RESPONSE: Nah, you aren't stupid. Like anything, Bible study takes practice and tools can help. When I first attempted a regular study routine, I didn't think I got much out of what I read either. But actually, good stuff was getting in (and coming out in my life) without my realizing it. The discipline of sticking with it, even when it was difficult, helped me became more familiar with the layout of the Bible. And although I, too, often couldn't pinpoint an overriding theme from the Lesson, certain passages did tend to stick with me or pop back into thought when I needed them.
But to begin to really enjoy the study, I tried different things that helped me find more substantial meaning. I learned off the bat that it's not important what the lesson may mean to others. It's important that it mean something to me. If your Bible study is in a rut or if you are having difficulty staying focused, you might try one or more of these ideas which helped me to perk up my study life.
- In the back of the big Complete Concordance to the Writings of Mary Baker Eddy is an Appendix B that list the Bible citations Mary Baker Eddy used in her other writings (Prose Works, Poems and the Church Manual). There is an appendix B for the Science and Health part, too, but often those passages appear in the Bible Lesson already. I found it helpful to look up whatever Bible Lesson citations appear in other places in her writings. This further reading can help expand the application of a Scriptural passage in new ways.
- Online comparative Bibles can be very helpful, too. I have worked with many over the years. But my current favorite is www.bible.cc. If there is a verse that seems "Greek" to me, I look it up on that website and find another translation that is more understandable. It's fun to look up well-worn passages, too, for a fresh take on the familiar. A lovely feature of this site: When you click on the translation you like, it takes you into the text so that you can read the entire passage in context. At the bottom of each individual citation page there is a collection of highlights from various Bible commentaries that sometimes offer helpful background and context for the passage, too.
- One of my favorite tools for studying the Bible Lesson is the mybiblelesson.com version available by online subscription (you can get individual Lessons, too) through the Christian Science Publishing Society. My Bible Lesson is designed for youthful thinkers and readers - I figure that alone counts me in. It is colorful and has sketches and captioned photos and research that I find helpful to expand on the ideas. I also like the format of having the Bible passages appear to the left of the page, and correlative passages from Mary Baker Eddy's Science and Health with Key to the Scriptures on the right. I find this layout particularly helpful when I try to identify why and how a particular passage from Science and Health illumines the spiritual sense of a Bible passage or story.

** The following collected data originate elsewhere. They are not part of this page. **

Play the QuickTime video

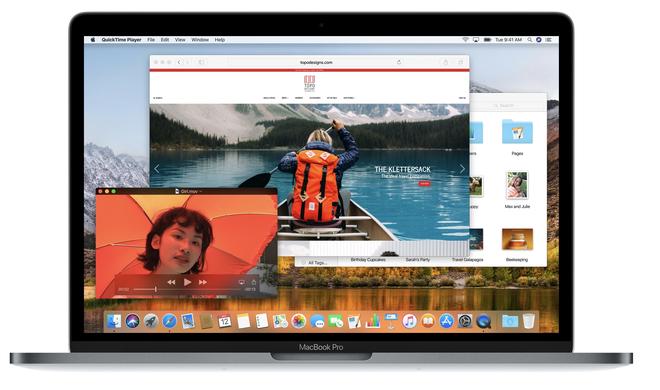pyautogui.click(x=187, y=282)
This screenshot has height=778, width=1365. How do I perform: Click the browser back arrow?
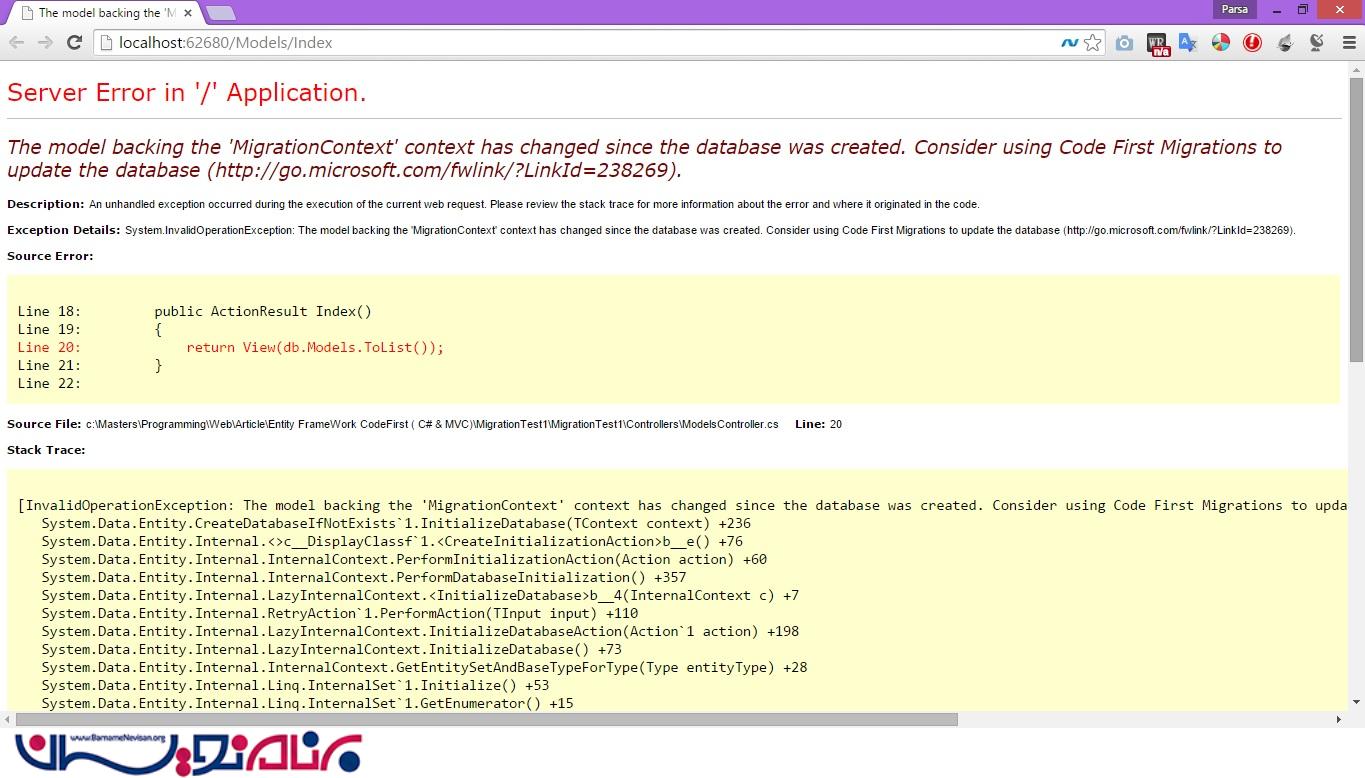point(16,42)
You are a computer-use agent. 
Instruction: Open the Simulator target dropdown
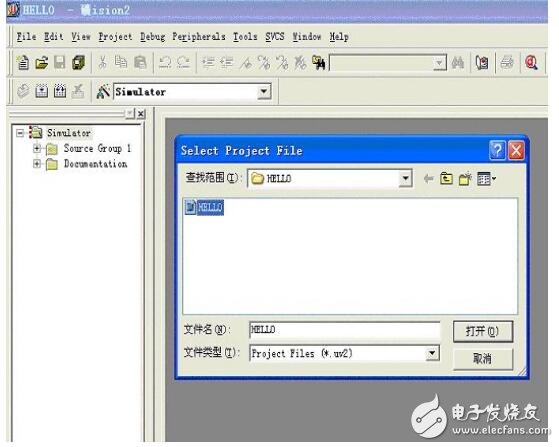pos(263,92)
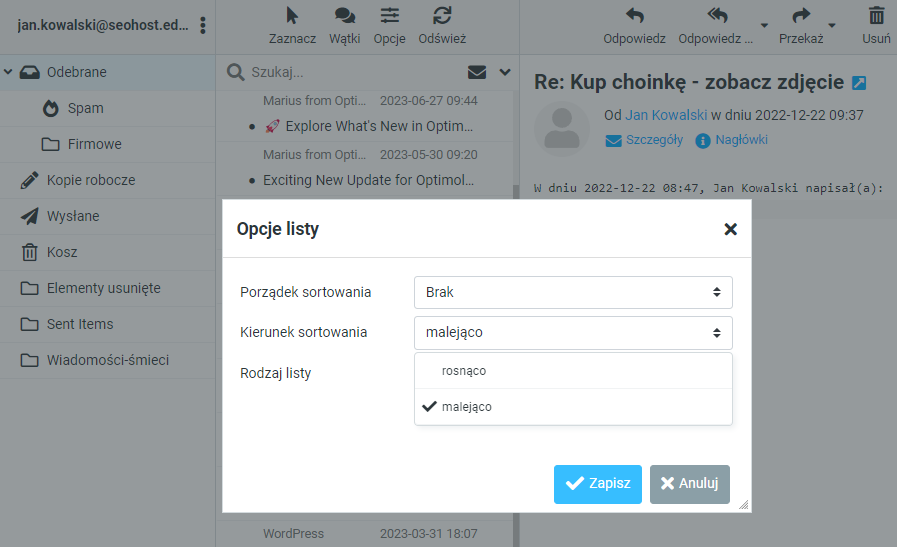This screenshot has height=547, width=897.
Task: Collapse the Odebrane folder tree
Action: pyautogui.click(x=9, y=72)
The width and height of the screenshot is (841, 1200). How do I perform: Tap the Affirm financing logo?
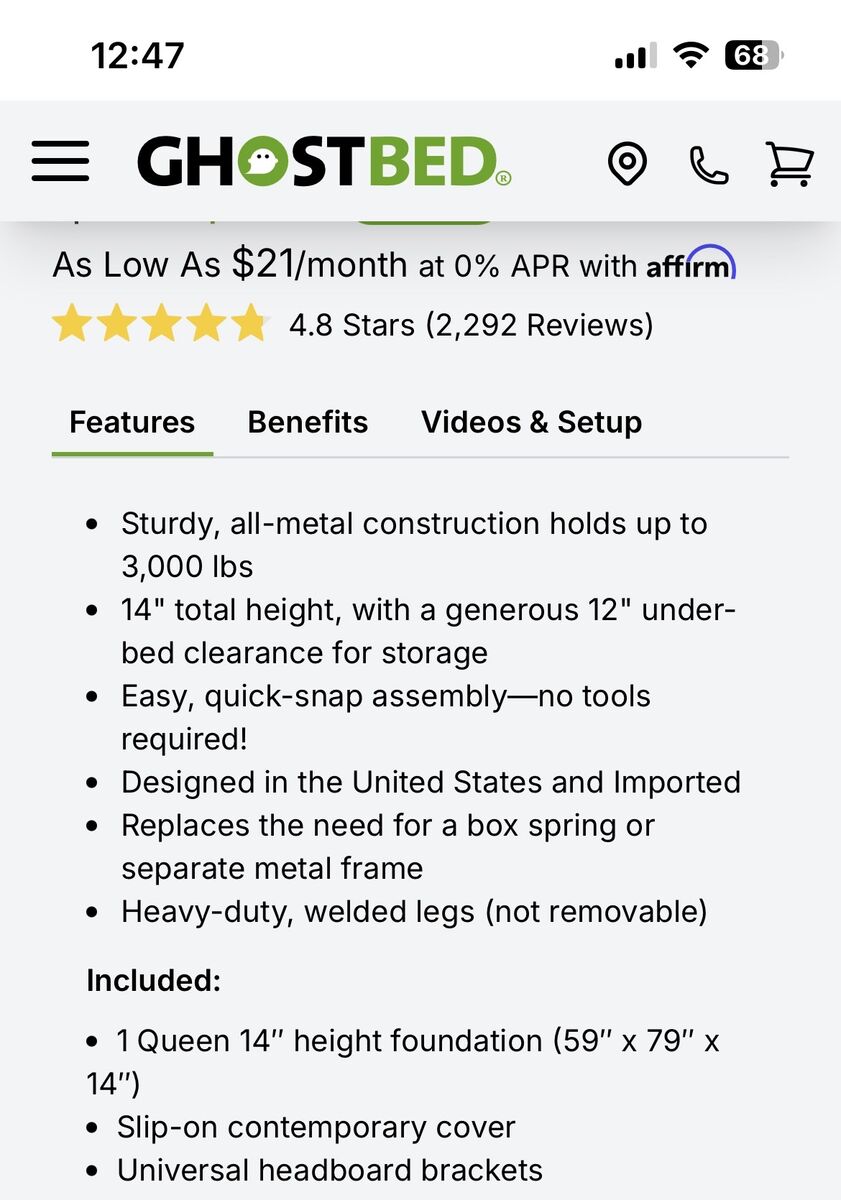coord(690,265)
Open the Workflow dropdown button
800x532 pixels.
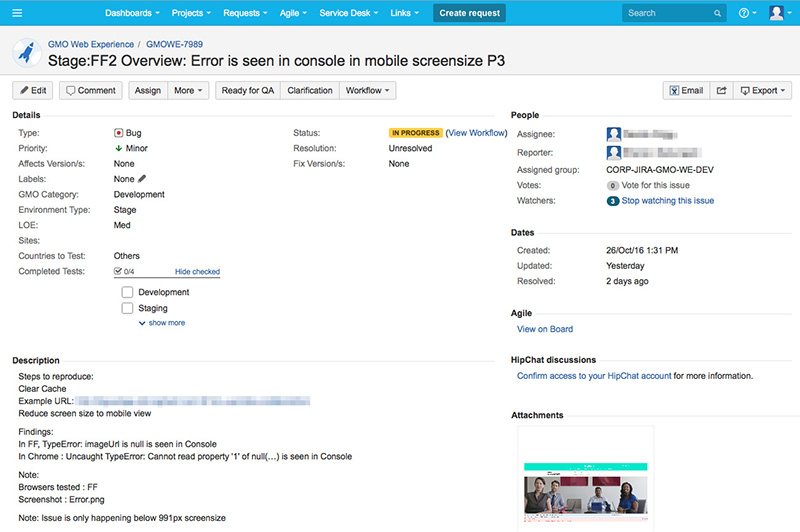tap(368, 90)
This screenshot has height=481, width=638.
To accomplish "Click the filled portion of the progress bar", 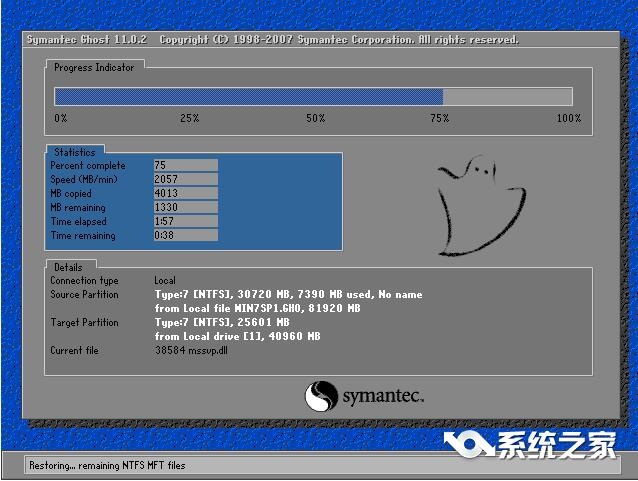I will coord(248,97).
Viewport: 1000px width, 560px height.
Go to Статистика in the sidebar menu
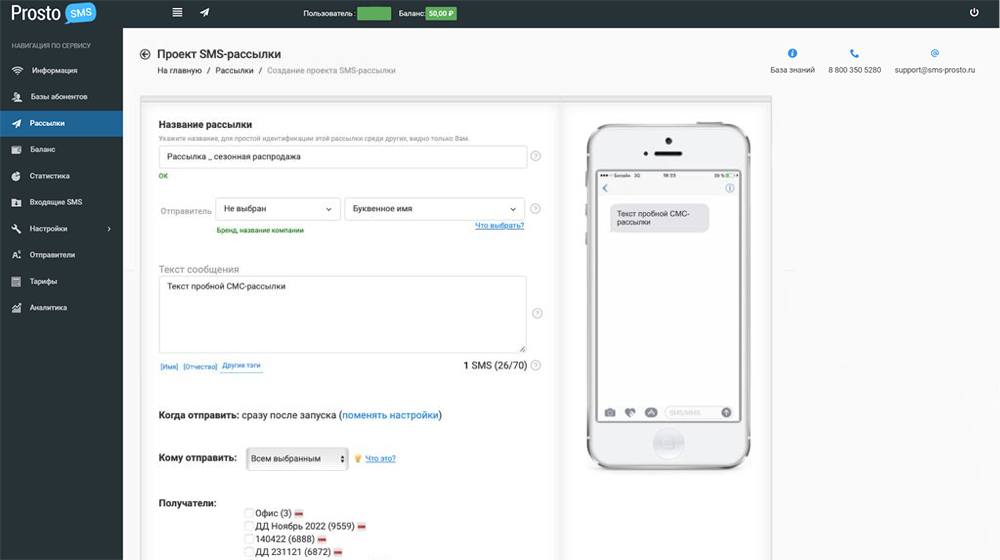pyautogui.click(x=50, y=176)
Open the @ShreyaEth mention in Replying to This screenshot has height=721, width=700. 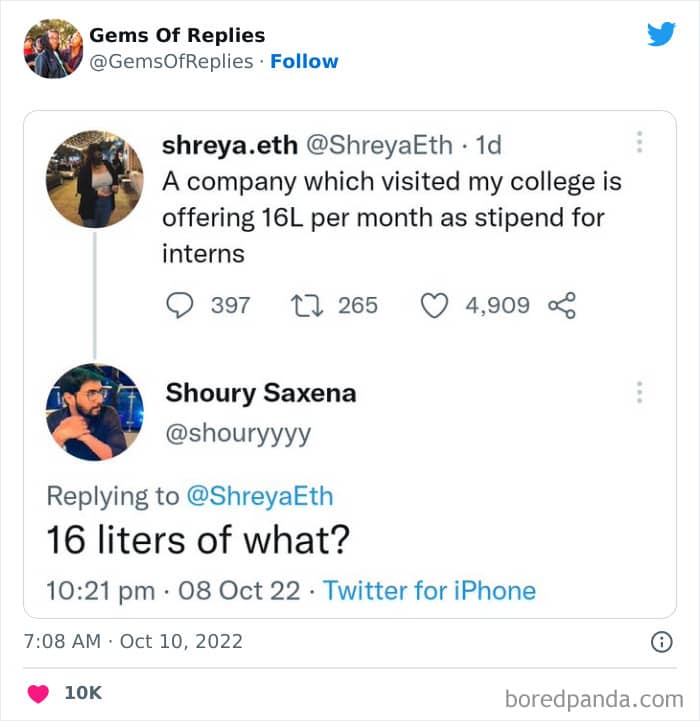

- Much as I enjoy the tools available for reading the Bible Lesson in printout form, nothing beats putting in my metal markers and using blue chalk to prepare my books for study. There is something about glimpsing what I will get to study during the week that gives me a feeling of anticipation and expectation of good. And that half hour I give myself on Sunday afternoon to prepare the books pays big dividends all week long. The ideas that have most meaning for me from the study often aren't even in the lesson. They are in the verses above or below the marked passages, or on the opposite page, that leap up and smack me with insights that meet my need. That's when the study stops being "the" Bible Lesson, but becomes "my" Bible Lesson - God's Word speaking to me.